A wave of sheer terror washed over him, but he forced himself to banish it and check how badly he was hurt. He lifted his head, which hurt, but not much worse than it did with a bad hangover. He could also move his arms and legs. Now all he had to concern himself with was the chest wound, and he’d test that by sitting up because he couldn’t see it in the dark.
It hurt when he moved, and he thought he felt an increase in blood flow from it, but he was alive, so that proved the knife had missed his heart. He could still die from loss of blood of course, and he wondered how long that would take.
But after a few moments of sitting up, it didn’t appear to be flowing any faster, and although he knew his lungs were somewhere around there, he had to assume nothing vital had been punctured, so there was no need to be too alarmed.

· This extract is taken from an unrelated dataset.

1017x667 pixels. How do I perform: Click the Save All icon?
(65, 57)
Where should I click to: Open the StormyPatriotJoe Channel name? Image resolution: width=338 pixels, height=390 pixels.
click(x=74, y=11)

Standing up came next, and that made him feel dizzy. He stretched out his arms and felt nothing, so he gingerly took a couple of steps sideways. His fingers encountered a rough brick wall. He shuffled up to it, put his back against it for support, and began moving along it until he felt something hard and loose beneath his feet.
It was coal. By groping with his hands in the darkness he ascertained there wasn’t a great deal of it, probably the remnants from the previous winter. Slowly he made his way past the coal to the opposite wall, and back along it. He came to a wooden staircase. About six feet behind that was another wall.
Groping his way back to the staircase, he sat down on the bottom step and tried to gather himself sufficiently to decide what to do. Obviously they wanted him to die or they would have called an ambulance. Maybe they even thought he was already close to death when he passed out?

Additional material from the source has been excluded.